近年、金融機関、不動産業者や税理士主導で、相続対策という名のもとに、不動産を販売するケースがよく見られます。こちらについては、今までは、相続発生(被相続人の死亡)後に売却をして、すぐに現金化することにより、相続税を不当に下げているという事で、税務当局から指摘を受け、相続時の評価額を更正されるというものでした。しかし、最近の東京地裁令和2年11月12日判決において、相続後、不動産を売却していないのにもかかわらず、更正処分等を受けたという判例がありました。
目次
判例の概要
判例の概要は以下の通りです。
・平成24年4月頃から,銀行との間で相続税対策についての相談が開始
・同年5月,相続税額の総額を計算した相続税概算計算書を銀行から受領
・平成25年6月,被相続人が肺がんにり患していることが発覚
・同年6月6日,銀行支店担当者から,節税対策として即効性ある中古物件の購入を勧奨され,物件の紹介を受けることを決定
・同年6月19日,業者不動産を紹介され,購入により相続税評価額が約9億円減少し,相続税を約3億円圧縮できる旨の説明
・同年7月12日,銀行支店及び業者担当者らとの打合せで,不動産購入を決め,価格交渉の結果,売買価額を15億円とする買付証明の差入
・同年7月25日,業者との間で,不動産を15億円で購入する旨の売買契約を締結
・同年8月20日,銀行から,賃貸不動産購入資金として,15億円を借入
・同日,不動産につき,売買を原因とする所有権移転登記
・同年9月16日,89歳で死亡
・平成26年7月1日,相続税申告(当初申告)
・平成27年8月14日,被相続人の配偶者死亡
・平成28年11月14日,対象土地以外の土地の評価誤りにつき修正申告
・平成29年11月22日,東京国税局内で評価通達6※に基づく評価を行う旨上申
・平成30年5月28日,更正処分等
財産評価基本通達6とは?
判例の概要中に出てくる評価通達6とは、正式には、財産評価基本通達6であり、ここには、どういう事が書いてあるかというと、以下の通りです。

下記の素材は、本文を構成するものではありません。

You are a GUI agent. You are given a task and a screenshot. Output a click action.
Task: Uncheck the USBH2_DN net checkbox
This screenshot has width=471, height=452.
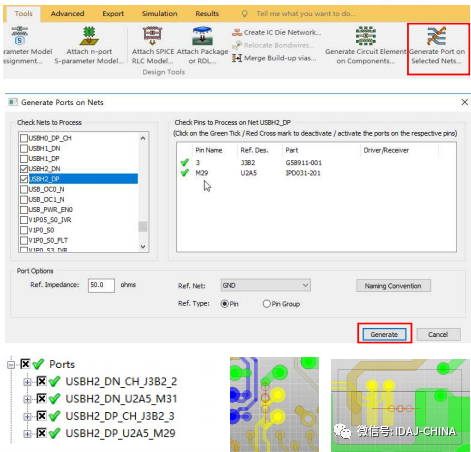(24, 169)
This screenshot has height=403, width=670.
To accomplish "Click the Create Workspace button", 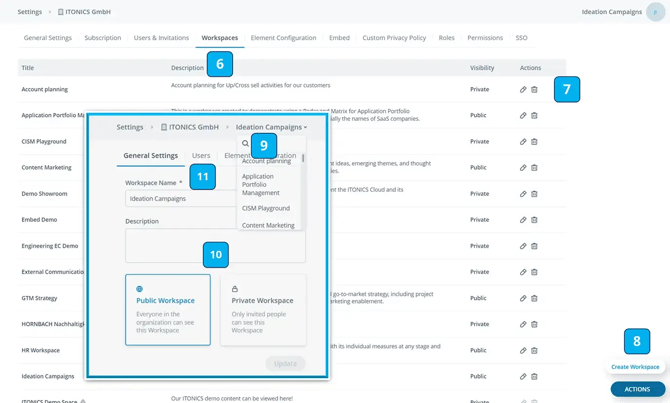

財産評価基本通達6 この通達の定めにより難い場合の評価 この通達の定めによって評価することが著しく不適当と認められる財産の価額は、国税庁長官の指示を受けて評価する。
そもそも財産評価基本通達とは、相続時のあらやる相続財産の評価方法を細かく記載されている通達になります。この財産評価基本通達で記されている方法で評価することが著しく不適当であれば、国税庁長官が決めれるという事が記載されている内容になります。従いまして、今回の案件の様に、時価と相続税評価額が著しく乖離している場合には、更正処分等を行えますよといった内容です。
相続発生後に売却しなくても、税務上否認されるリスクが生じてきた!?
今回の案件は、銀行主導で行われており、相続対策で不動産を購入したというのが、銀行の融資の稟議書に残っていたのではとの事です。もちろん、被告は、これに対して、銀行内部で稟議を通すため、あるいは、営業トークとしてと主張しましたが、裁判所には、当然ながら否認されています。争点としては、相続対策であったか否かなどかと思います。他の同様な事案においては、被相続人の意思能力の有無などが争点になったりすることもあります。
過去の判例においては、相続発生後に不動産が売却されて、あくまで相続税を軽減するために不動産を購入したことがあからさまだと、更正処分を行われたという事案が多かったのですが、今回の判例は、売却していなくても相続対策で買ったという事が立証されただけで、更正処分が行われました。
相続開始後4年経過してからの更正処分
当職の肌感覚ではありますが、相続税の税務調査は、通常、申告書を提出してから、1年ないしは2年以内には、実施されるイメージがあります。今回の案件は、4年経ってからの更正処分となっているところをみると、当初申告では、税務当局に気付かれていなく、配偶者の相続発生後に修正申告を行っており、その際に違和感を感じて、更正処分まで至ったのではないかと推測できます。これを踏まえると、当初申告でミスのない申告書を作成することが、一番の相続対策なのかもしれません。